##### Supplied data #####
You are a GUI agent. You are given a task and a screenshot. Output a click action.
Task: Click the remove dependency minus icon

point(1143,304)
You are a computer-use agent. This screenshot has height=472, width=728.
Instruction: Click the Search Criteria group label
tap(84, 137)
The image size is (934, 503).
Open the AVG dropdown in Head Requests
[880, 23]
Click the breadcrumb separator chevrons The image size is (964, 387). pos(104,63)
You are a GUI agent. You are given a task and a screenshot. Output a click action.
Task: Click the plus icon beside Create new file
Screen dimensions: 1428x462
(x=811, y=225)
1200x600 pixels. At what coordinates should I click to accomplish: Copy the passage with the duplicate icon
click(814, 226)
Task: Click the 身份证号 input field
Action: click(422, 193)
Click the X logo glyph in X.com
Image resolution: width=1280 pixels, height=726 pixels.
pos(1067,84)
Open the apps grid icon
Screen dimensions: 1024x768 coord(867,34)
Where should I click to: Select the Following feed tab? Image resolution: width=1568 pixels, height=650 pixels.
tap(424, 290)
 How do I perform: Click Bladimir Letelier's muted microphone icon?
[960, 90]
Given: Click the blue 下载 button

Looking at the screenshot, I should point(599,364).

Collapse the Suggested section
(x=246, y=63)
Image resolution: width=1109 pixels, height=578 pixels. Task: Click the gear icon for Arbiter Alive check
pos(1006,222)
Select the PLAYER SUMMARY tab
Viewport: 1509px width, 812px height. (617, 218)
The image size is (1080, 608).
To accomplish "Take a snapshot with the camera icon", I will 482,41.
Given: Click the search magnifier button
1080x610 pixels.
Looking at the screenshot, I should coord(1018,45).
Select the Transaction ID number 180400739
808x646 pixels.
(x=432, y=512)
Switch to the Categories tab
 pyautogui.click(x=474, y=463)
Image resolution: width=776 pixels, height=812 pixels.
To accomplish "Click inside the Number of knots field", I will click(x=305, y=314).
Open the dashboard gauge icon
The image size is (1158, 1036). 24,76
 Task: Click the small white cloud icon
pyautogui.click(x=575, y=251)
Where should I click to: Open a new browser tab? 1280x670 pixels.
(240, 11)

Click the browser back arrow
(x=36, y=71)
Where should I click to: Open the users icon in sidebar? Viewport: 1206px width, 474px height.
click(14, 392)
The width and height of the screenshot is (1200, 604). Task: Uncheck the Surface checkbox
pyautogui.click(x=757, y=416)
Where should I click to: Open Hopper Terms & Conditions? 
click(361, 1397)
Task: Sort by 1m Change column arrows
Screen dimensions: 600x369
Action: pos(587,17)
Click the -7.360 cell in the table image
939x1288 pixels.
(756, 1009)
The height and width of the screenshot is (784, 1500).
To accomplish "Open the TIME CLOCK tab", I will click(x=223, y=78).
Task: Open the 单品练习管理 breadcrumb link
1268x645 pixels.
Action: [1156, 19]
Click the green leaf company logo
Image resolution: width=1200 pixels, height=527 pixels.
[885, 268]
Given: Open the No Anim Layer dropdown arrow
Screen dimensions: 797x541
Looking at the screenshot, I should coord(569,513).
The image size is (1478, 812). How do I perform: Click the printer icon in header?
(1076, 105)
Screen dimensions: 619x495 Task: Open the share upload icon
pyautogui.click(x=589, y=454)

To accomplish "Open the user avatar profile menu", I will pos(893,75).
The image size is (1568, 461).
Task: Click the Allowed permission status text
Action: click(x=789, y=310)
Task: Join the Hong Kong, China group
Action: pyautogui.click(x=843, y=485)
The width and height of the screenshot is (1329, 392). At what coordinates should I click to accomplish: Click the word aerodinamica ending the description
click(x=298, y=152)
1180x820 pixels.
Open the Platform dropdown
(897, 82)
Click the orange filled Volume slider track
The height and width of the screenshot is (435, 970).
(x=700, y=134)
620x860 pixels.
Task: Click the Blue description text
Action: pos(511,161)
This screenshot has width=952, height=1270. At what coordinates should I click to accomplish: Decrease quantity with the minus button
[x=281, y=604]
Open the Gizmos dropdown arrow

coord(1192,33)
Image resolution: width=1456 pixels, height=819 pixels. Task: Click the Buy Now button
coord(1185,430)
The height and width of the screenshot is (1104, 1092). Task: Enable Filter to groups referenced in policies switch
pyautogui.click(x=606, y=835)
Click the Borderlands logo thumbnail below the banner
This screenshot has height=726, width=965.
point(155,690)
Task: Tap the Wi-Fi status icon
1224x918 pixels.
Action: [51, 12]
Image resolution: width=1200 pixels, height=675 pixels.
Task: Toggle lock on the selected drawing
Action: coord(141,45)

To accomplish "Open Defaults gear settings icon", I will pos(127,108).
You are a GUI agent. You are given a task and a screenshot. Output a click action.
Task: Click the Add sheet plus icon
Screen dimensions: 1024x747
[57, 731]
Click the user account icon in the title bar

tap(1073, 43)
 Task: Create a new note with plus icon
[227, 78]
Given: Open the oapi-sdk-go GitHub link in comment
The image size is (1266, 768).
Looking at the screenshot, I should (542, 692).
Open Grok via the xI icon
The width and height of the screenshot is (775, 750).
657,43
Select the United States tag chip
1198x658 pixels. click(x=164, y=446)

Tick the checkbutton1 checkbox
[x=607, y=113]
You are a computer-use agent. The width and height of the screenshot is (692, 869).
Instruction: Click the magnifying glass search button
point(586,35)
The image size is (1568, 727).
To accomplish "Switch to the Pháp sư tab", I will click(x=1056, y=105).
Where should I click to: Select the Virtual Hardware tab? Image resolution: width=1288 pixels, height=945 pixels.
#####
*Exercise*: The response should consist of all the entries, copied without any alteration.

*Solution*:
You are a GUI agent. You are given a task and a screenshot. Output a click action.
Task: Click the remove dependency minus icon

point(1143,304)
You are a computer-use agent. This screenshot has height=472, width=728.
Instruction: Click the Search Criteria group label
tap(84, 137)
The image size is (934, 503).
Open the AVG dropdown in Head Requests
[880, 23]
Click the breadcrumb separator chevrons The image size is (964, 387). pos(104,63)
You are a GUI agent. You are given a task and a screenshot. Output a click action.
Task: Click the plus icon beside Create new file
Screen dimensions: 1428x462
(x=811, y=225)
1200x600 pixels. At what coordinates should I click to accomplish: Copy the passage with the duplicate icon
click(814, 226)
Task: Click the 身份证号 input field
Action: click(422, 193)
Click the X logo glyph in X.com
Image resolution: width=1280 pixels, height=726 pixels.
pos(1067,84)
Open the apps grid icon
Screen dimensions: 1024x768 coord(867,34)
Where should I click to: Select the Following feed tab? Image resolution: width=1568 pixels, height=650 pixels.
tap(424, 290)
 How do I perform: Click Bladimir Letelier's muted microphone icon?
[960, 90]
Given: Click the blue 下载 button

Looking at the screenshot, I should point(599,364).

Collapse the Suggested section
(x=246, y=63)
Image resolution: width=1109 pixels, height=578 pixels. Task: Click the gear icon for Arbiter Alive check
pos(1006,222)
Select the PLAYER SUMMARY tab
Viewport: 1509px width, 812px height. (617, 218)
The image size is (1080, 608).
To accomplish "Take a snapshot with the camera icon", I will 482,41.
Given: Click the search magnifier button
1080x610 pixels.
Looking at the screenshot, I should coord(1018,45).
Select the Transaction ID number 180400739
808x646 pixels.
(x=432, y=512)
Switch to the Categories tab
 pyautogui.click(x=474, y=463)
Image resolution: width=776 pixels, height=812 pixels.
To accomplish "Click inside the Number of knots field", I will click(x=305, y=314).
Open the dashboard gauge icon
The image size is (1158, 1036). 24,76
 Task: Click the small white cloud icon
pyautogui.click(x=575, y=251)
Where should I click to: Open a new browser tab? 1280x670 pixels.
(240, 11)

Click the browser back arrow
(x=36, y=71)
Where should I click to: Open the users icon in sidebar? Viewport: 1206px width, 474px height.
click(14, 392)
The width and height of the screenshot is (1200, 604). Task: Uncheck the Surface checkbox
pyautogui.click(x=757, y=416)
Where should I click to: Open Hopper Terms & Conditions? 
click(361, 1397)
Task: Sort by 1m Change column arrows
Screen dimensions: 600x369
Action: pos(587,17)
Click the -7.360 cell in the table image
939x1288 pixels.
(756, 1009)
The height and width of the screenshot is (784, 1500).
To accomplish "Open the TIME CLOCK tab", I will click(x=223, y=78).
Task: Open the 单品练习管理 breadcrumb link
1268x645 pixels.
Action: [1156, 19]
Click the green leaf company logo
Image resolution: width=1200 pixels, height=527 pixels.
[885, 268]
Given: Open the No Anim Layer dropdown arrow
Screen dimensions: 797x541
Looking at the screenshot, I should coord(569,513).
The image size is (1478, 812). How do I perform: Click the printer icon in header?
(1076, 105)
Screen dimensions: 619x495 Task: Open the share upload icon
pyautogui.click(x=589, y=454)

To accomplish "Open the user avatar profile menu", I will pos(893,75).
The image size is (1568, 461).
Task: Click the Allowed permission status text
Action: click(x=789, y=310)
Task: Join the Hong Kong, China group
Action: pyautogui.click(x=843, y=485)
The width and height of the screenshot is (1329, 392). At what coordinates should I click to accomplish: Click the word aerodinamica ending the description
click(x=298, y=152)
1180x820 pixels.
Open the Platform dropdown
(897, 82)
Click the orange filled Volume slider track
The height and width of the screenshot is (435, 970).
(x=700, y=134)
620x860 pixels.
Task: Click the Blue description text
Action: pos(511,161)
This screenshot has width=952, height=1270. At what coordinates should I click to accomplish: Decrease quantity with the minus button
[x=281, y=604]
Open the Gizmos dropdown arrow

coord(1192,33)
Image resolution: width=1456 pixels, height=819 pixels. Task: Click the Buy Now button
coord(1185,430)
The height and width of the screenshot is (1104, 1092). Task: Enable Filter to groups referenced in policies switch
pyautogui.click(x=606, y=835)
Click the Borderlands logo thumbnail below the banner
This screenshot has height=726, width=965.
point(155,690)
Task: Tap the Wi-Fi status icon
1224x918 pixels.
Action: [51, 12]
Image resolution: width=1200 pixels, height=675 pixels.
Task: Toggle lock on the selected drawing
Action: coord(141,45)

To accomplish "Open Defaults gear settings icon", I will pos(127,108).
You are a GUI agent. You are given a task and a screenshot. Output a click action.
Task: Click the Add sheet plus icon
Screen dimensions: 1024x747
[57, 731]
Click the user account icon in the title bar

tap(1073, 43)
 Task: Create a new note with plus icon
[227, 78]
Given: Open the oapi-sdk-go GitHub link in comment
The image size is (1266, 768).
Looking at the screenshot, I should (542, 692).
Open Grok via the xI icon
The width and height of the screenshot is (775, 750).
657,43
Select the United States tag chip
1198x658 pixels. click(x=164, y=446)

Tick the checkbutton1 checkbox
[x=607, y=113]
You are a computer-use agent. The width and height of the screenshot is (692, 869).
Instruction: Click the magnifying glass search button
point(586,35)
The image size is (1568, 727).
To accomplish "Switch to the Pháp sư tab", I will click(x=1056, y=105).
Where should I click to: Select the Virtual Hardware tab? Image resolution: width=1288 pixels, height=945 pixels.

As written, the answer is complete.